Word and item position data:

◆ ◆ ◆ ◆

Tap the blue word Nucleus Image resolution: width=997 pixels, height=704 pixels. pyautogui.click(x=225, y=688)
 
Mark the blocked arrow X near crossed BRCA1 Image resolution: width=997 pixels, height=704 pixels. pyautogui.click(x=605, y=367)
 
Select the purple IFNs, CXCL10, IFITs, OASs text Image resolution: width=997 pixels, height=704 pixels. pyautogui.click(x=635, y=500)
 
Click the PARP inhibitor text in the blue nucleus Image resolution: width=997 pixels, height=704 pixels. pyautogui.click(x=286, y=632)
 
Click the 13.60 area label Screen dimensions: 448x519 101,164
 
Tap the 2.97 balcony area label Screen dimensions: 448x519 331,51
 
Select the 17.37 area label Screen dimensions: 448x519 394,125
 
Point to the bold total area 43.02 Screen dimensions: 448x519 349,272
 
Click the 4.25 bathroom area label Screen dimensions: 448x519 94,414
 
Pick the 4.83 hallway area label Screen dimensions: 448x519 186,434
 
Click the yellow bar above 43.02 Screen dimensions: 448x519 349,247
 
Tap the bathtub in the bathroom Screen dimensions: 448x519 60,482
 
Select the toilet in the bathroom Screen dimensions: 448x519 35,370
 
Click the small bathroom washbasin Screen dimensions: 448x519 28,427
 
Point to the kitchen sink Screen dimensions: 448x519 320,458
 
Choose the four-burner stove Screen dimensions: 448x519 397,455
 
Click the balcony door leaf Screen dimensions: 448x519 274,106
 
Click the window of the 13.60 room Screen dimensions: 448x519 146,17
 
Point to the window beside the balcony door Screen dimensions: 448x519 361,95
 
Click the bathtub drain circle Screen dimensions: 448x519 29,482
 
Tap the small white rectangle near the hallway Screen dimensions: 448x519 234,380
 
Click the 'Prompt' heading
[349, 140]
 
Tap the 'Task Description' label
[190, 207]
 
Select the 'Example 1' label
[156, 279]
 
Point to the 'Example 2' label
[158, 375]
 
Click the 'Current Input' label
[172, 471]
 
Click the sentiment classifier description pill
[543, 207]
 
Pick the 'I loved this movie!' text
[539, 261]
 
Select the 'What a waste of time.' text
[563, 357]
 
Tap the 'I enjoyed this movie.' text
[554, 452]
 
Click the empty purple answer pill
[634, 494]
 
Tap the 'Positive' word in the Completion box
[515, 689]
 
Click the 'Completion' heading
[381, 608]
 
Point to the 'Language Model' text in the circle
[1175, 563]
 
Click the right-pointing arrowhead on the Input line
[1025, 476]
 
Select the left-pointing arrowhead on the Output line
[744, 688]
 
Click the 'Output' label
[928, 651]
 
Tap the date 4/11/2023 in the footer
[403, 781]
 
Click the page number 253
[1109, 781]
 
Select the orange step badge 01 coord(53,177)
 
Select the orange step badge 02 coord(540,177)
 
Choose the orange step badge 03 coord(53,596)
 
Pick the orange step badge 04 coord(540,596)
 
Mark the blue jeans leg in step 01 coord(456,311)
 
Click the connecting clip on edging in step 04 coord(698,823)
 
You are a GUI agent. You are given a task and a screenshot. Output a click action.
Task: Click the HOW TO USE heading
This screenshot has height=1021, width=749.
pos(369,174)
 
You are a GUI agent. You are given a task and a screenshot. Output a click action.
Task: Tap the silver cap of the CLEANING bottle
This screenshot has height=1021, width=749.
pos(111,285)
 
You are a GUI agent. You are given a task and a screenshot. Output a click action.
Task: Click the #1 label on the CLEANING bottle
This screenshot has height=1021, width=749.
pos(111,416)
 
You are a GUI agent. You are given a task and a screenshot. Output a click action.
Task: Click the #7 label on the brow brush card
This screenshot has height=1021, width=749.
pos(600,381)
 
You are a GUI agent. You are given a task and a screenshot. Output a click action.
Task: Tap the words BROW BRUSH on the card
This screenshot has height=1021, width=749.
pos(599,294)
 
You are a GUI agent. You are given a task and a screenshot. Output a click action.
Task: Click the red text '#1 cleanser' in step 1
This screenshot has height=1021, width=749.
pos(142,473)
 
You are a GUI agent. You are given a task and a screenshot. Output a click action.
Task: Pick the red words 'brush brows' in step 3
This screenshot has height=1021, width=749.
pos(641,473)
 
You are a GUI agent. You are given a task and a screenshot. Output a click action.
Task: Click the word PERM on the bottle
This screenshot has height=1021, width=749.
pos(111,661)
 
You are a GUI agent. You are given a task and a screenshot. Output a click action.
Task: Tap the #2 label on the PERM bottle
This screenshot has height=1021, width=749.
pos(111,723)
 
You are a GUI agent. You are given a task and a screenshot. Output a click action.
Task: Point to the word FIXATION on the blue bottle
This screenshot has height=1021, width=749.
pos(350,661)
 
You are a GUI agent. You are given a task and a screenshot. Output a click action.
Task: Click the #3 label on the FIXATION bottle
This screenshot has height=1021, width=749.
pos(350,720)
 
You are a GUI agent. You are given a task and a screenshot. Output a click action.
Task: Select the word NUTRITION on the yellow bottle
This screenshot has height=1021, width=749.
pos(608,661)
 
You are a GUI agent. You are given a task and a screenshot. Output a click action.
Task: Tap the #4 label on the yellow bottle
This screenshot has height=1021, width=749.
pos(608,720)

◆ ◆ ◆ ◆

**JOB:** Copy every row above word for word, without changing anything.

**WRITTEN ANSWER:**
Tap the blue word Nucleus Image resolution: width=997 pixels, height=704 pixels. pyautogui.click(x=225, y=688)
 
Mark the blocked arrow X near crossed BRCA1 Image resolution: width=997 pixels, height=704 pixels. pyautogui.click(x=605, y=367)
 
Select the purple IFNs, CXCL10, IFITs, OASs text Image resolution: width=997 pixels, height=704 pixels. pyautogui.click(x=635, y=500)
 
Click the PARP inhibitor text in the blue nucleus Image resolution: width=997 pixels, height=704 pixels. pyautogui.click(x=286, y=632)
 
Click the 13.60 area label Screen dimensions: 448x519 101,164
 
Tap the 2.97 balcony area label Screen dimensions: 448x519 331,51
 
Select the 17.37 area label Screen dimensions: 448x519 394,125
 
Point to the bold total area 43.02 Screen dimensions: 448x519 349,272
 
Click the 4.25 bathroom area label Screen dimensions: 448x519 94,414
 
Pick the 4.83 hallway area label Screen dimensions: 448x519 186,434
 
Click the yellow bar above 43.02 Screen dimensions: 448x519 349,247
 
Tap the bathtub in the bathroom Screen dimensions: 448x519 60,482
 
Select the toilet in the bathroom Screen dimensions: 448x519 35,370
 
Click the small bathroom washbasin Screen dimensions: 448x519 28,427
 
Point to the kitchen sink Screen dimensions: 448x519 320,458
 
Choose the four-burner stove Screen dimensions: 448x519 397,455
 
Click the balcony door leaf Screen dimensions: 448x519 274,106
 
Click the window of the 13.60 room Screen dimensions: 448x519 146,17
 
Point to the window beside the balcony door Screen dimensions: 448x519 361,95
 
Click the bathtub drain circle Screen dimensions: 448x519 29,482
 
Tap the small white rectangle near the hallway Screen dimensions: 448x519 234,380
 
Click the 'Prompt' heading
[349, 140]
 
Tap the 'Task Description' label
[190, 207]
 
Select the 'Example 1' label
[156, 279]
 
Point to the 'Example 2' label
[158, 375]
 
Click the 'Current Input' label
[172, 471]
 
Click the sentiment classifier description pill
[543, 207]
 
Pick the 'I loved this movie!' text
[539, 261]
 
Select the 'What a waste of time.' text
[563, 357]
 
Tap the 'I enjoyed this movie.' text
[554, 452]
 
Click the empty purple answer pill
[634, 494]
 
Tap the 'Positive' word in the Completion box
[515, 689]
 
Click the 'Completion' heading
[381, 608]
 
Point to the 'Language Model' text in the circle
[1175, 563]
 
Click the right-pointing arrowhead on the Input line
[1025, 476]
 
Select the left-pointing arrowhead on the Output line
[744, 688]
 
Click the 'Output' label
[928, 651]
 
Tap the date 4/11/2023 in the footer
[403, 781]
 
Click the page number 253
[1109, 781]
 
Select the orange step badge 01 coord(53,177)
 
Select the orange step badge 02 coord(540,177)
 
Choose the orange step badge 03 coord(53,596)
 
Pick the orange step badge 04 coord(540,596)
 
Mark the blue jeans leg in step 01 coord(456,311)
 
Click the connecting clip on edging in step 04 coord(698,823)
 
You are a GUI agent. You are given a task and a screenshot. Output a click action.
Task: Click the HOW TO USE heading
This screenshot has height=1021, width=749.
pos(369,174)
 
You are a GUI agent. You are given a task and a screenshot. Output a click action.
Task: Tap the silver cap of the CLEANING bottle
This screenshot has height=1021, width=749.
pos(111,285)
 
You are a GUI agent. You are given a task and a screenshot. Output a click action.
Task: Click the #1 label on the CLEANING bottle
This screenshot has height=1021, width=749.
pos(111,416)
 
You are a GUI agent. You are given a task and a screenshot. Output a click action.
Task: Click the #7 label on the brow brush card
This screenshot has height=1021, width=749.
pos(600,381)
 
You are a GUI agent. You are given a task and a screenshot. Output a click action.
Task: Tap the words BROW BRUSH on the card
This screenshot has height=1021, width=749.
pos(599,294)
 
You are a GUI agent. You are given a task and a screenshot. Output a click action.
Task: Click the red text '#1 cleanser' in step 1
This screenshot has height=1021, width=749.
pos(142,473)
 
You are a GUI agent. You are given a task and a screenshot. Output a click action.
Task: Pick the red words 'brush brows' in step 3
This screenshot has height=1021, width=749.
pos(641,473)
 
You are a GUI agent. You are given a task and a screenshot. Output a click action.
Task: Click the word PERM on the bottle
This screenshot has height=1021, width=749.
pos(111,661)
 
You are a GUI agent. You are given a task and a screenshot. Output a click action.
Task: Tap the #2 label on the PERM bottle
This screenshot has height=1021, width=749.
pos(111,723)
 
You are a GUI agent. You are given a task and a screenshot. Output a click action.
Task: Point to the word FIXATION on the blue bottle
This screenshot has height=1021, width=749.
pos(350,661)
 
You are a GUI agent. You are given a task and a screenshot. Output a click action.
Task: Click the #3 label on the FIXATION bottle
This screenshot has height=1021, width=749.
pos(350,720)
 
You are a GUI agent. You are given a task and a screenshot. Output a click action.
Task: Select the word NUTRITION on the yellow bottle
This screenshot has height=1021, width=749.
pos(608,661)
 
You are a GUI agent. You are given a task and a screenshot. Output a click action.
Task: Tap the #4 label on the yellow bottle
This screenshot has height=1021, width=749.
pos(608,720)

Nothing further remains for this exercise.